= Bioabsorbable metallic glass =

Bioresorbable (or bioabsorbable) metallic glass is a type of amorphous metal, which is based on the Mg-Zn-Ca ternary system. Containing only elements which already exist inside the human body, namely Mg, Zn and Ca, these amorphous alloys are a special type of biodegradable metal.

==History==
The first reported metallic glass was an alloy (Au_{75}Si_{25}) produced at Caltech by W. Klement (Jr.), Willens and Duwez in 1960. This and other early glass-forming alloys had to be cooled extremely rapidly (in the order of one mega-kelvin per second, 10^{6} K/s) to avoid crystallization. An important consequence of this was that metallic glasses could only be produced in a limited number of forms (typically ribbons, foils, or wires) in which one or more dimensions were small so that heat could be extracted quickly enough to achieve the necessary cooling rates. As a result, metallic glass specimens (with a few exceptions) were limited to thicknesses of less than one hundred micrometers.

Mg-Zn-Ca based metallic glasses are a relatively new group of amorphous metals, possessing commercial and technical advantages over early compositions. Gu and co-workers produced the first Mg-Zn-Ca BMG in 2005, reporting high glass forming ability, high strength and most importantly exceptional plasticity. This lanthanide-free, Mg-based glass attracted immediate interest due to its low density and cost, and particularly because of its uncharacteristically high ductility. This property was unexpected for such compositions, as the constituent elements are found to be of relatively low Poisson ratio, and hence contribute little to the inherent plasticity of the glass. This unlikely asset was seized upon by Li in 2008, who made use of the Poisson ratio principle and increased Mg content at the expense of Zn to further enhance plasticity. Further improvements were achieved by incremental addition of Ca to the Mg_{72}Zn_{28} binary composition, producing numerous ternary alloys along the 350 °C isotherm of the Mg-Zn-Ca system.

Ternary Ca-Mg-Zn bulk metallic glasses were also discovered in 2005. Similar to the Mg-Zn-Ca, these two amorphous alloys are both bioresorbable metallic glasses and are based on the same Mg-Zn-Ca ternary system. The elements are displayed in order of decreasing atomic concentration. Hence, the distinction between these two metallic glasses lies in their most dominant element, namely Ca and Mg. These Ca-based bulk glassy alloys had compositions of Ca_{55}Mg15+xZn30-x, Ca_{60}Mg10+yZn30-y, and Ca55+zMg25-zZn_{20}, where x = 0, 5 and 10; y = 0, 5, 7.5, 10, and 15; and z = 0, 5, 7.5, 10, and 15. Critical casting thicknesses of up to 10 mm were achieved.

==Properties==
Unlike traditional steel or titanium, this material dissolves in organisms at a rate of roughly 1 millimeter per month and is replaced with bone tissue. This speed can be adjusted by varying the content of zinc.
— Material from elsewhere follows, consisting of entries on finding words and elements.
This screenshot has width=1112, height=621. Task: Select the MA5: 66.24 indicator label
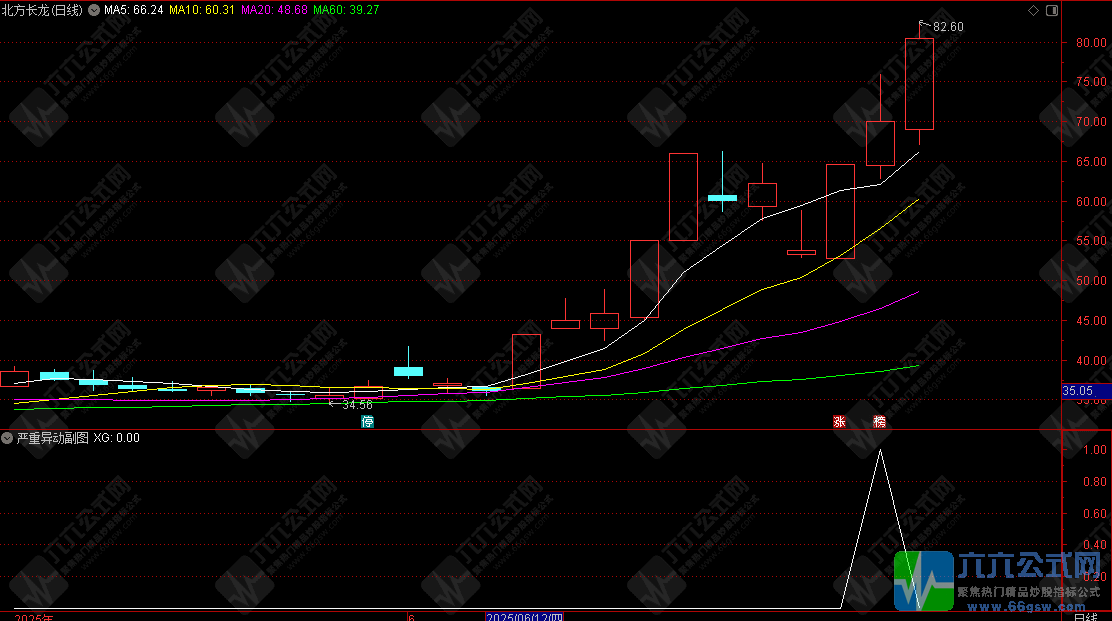tap(133, 10)
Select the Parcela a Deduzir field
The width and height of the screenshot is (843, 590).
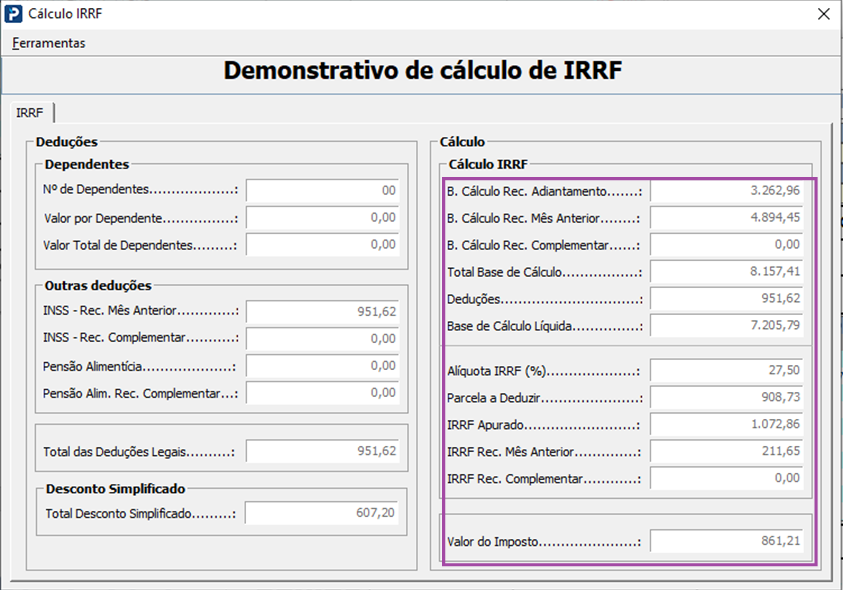[x=727, y=398]
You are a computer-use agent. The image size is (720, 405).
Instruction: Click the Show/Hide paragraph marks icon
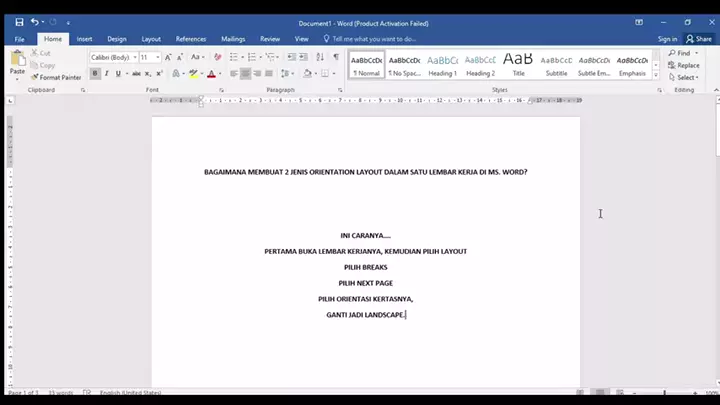(336, 57)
Amorphous Ca_{65}Zn_{20}Mg_{15} alloy exhibits extremely poor corrosion resistance. Wang et al. reported that the said amorphous alloy completely disintegrated after no more than 3 hours exposure in biocorrosion environment. In static distilled water at room temperature, Dahlman et al. also reported destructive corrosion reactions of the same material, decomposing into a multiphase powder.

Ca-BMGs with higher Zn contents as reported by Cao et al. showed an elastic modulus in the range of 35–46 GPa, and a hardness of 0.7–1.4 GPa.

==Recent developments==
Metallic glasses based on the Mg-Zn-Ca ternary alloy system only consist of the elements which already exist inside the human body. As such, it is being explored as a potential bioresorbable biomaterial for use in orthopaedic applications.